Article juridique publié le 25/08/2017 à 18:40, vu 438 fois, 0 commentaire(s), Auteur : Fiscalïa
L'article 885 I quater du code général des impôts (CGI) exonère, sous certaines conditions, d'impôt de solidarité sur la fortune (ISF), à concurrence des trois quarts de leur valeur, les parts ou actions de sociétés détenues par les salariés ou mandataires sociaux.

Par Isabelle ARPAÏA avocat fiscaliste au Barreau de Paris

A. Principes applicables

L'article 885 I quater du code général des impôts (CGI) exonère, sous certaines conditions, d'impôt de solidarité sur la fortune (ISF), à concurrence des trois quarts de leur valeur, les parts ou actions de sociétés détenues par les salariés ou mandataires sociaux.

Les titres susceptibles de  bénéficier  de  l'exonération  partielle  d'impôt  de  solidarité  sur  la  fortune sont les parts ou les actions de sociétés opérationnelles, qu'elles soient françaises ou étrangères, ayant une activité industrielle, commerciale, artisanale, agricole ou libérale.

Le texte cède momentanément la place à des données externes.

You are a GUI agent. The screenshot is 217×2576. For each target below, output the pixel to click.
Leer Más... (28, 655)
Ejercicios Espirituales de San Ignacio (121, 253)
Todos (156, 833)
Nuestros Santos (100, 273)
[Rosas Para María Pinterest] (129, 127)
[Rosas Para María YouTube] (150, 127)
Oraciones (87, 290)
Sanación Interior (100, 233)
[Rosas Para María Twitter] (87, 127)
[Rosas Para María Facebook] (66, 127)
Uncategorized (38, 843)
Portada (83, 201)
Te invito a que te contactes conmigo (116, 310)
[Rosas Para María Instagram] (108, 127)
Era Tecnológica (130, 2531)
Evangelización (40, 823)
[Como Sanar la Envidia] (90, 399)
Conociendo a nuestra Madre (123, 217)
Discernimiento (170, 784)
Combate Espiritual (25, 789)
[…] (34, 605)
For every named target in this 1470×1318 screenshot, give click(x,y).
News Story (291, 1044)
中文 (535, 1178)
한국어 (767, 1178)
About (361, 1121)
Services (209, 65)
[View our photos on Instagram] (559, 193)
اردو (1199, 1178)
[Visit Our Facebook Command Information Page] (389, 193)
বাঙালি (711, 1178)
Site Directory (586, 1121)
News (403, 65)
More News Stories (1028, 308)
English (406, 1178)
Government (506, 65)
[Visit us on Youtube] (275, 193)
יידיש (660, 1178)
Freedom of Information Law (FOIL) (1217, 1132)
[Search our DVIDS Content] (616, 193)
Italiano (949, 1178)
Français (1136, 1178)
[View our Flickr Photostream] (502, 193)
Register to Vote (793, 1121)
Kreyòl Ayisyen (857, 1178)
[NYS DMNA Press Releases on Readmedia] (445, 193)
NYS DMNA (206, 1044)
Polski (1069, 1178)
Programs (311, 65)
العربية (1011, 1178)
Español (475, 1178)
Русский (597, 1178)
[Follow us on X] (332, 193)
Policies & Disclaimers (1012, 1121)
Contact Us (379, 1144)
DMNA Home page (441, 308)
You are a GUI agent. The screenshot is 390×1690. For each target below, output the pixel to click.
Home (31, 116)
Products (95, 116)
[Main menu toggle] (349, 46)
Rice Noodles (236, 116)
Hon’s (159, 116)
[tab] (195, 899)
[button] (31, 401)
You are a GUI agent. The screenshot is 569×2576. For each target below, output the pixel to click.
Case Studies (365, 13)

B. Conditions d’application

1. Les redevables concernés sont les salariés ou mandataires sociaux exerçant leur activité principale dans la société.

Le salarié s'entend de la personne qui s'engage par un contrat de travail à mettre son activité à la disposition d'une autre, sous la subordination de laquelle elle se place, moyennant rémunération.

Il convient  d'entendre  par  mandataires  sociaux,  le  président  du conseil  d'administration,  les  administrateurs,  le  président  du  conseil  de  surveillance,  les  membres du conseil de surveillance, le directeur général, les directeurs généraux délégués, les membres du directoire ou le gérant.

2. Le  bénéfice  de  l'exonération  partielle  est  notamment  subordonné  à  la  condition  que  le  propriétaire des titres exerce son activité principale dans la société au 1er janvier de l'année au titre de laquelle il demande à bénéficier de l'exonération partielle.

L’activité principale s’entend de  celle  qui  constitue  pour  le  redevable  l'essentiel  de  ses  activités économiques.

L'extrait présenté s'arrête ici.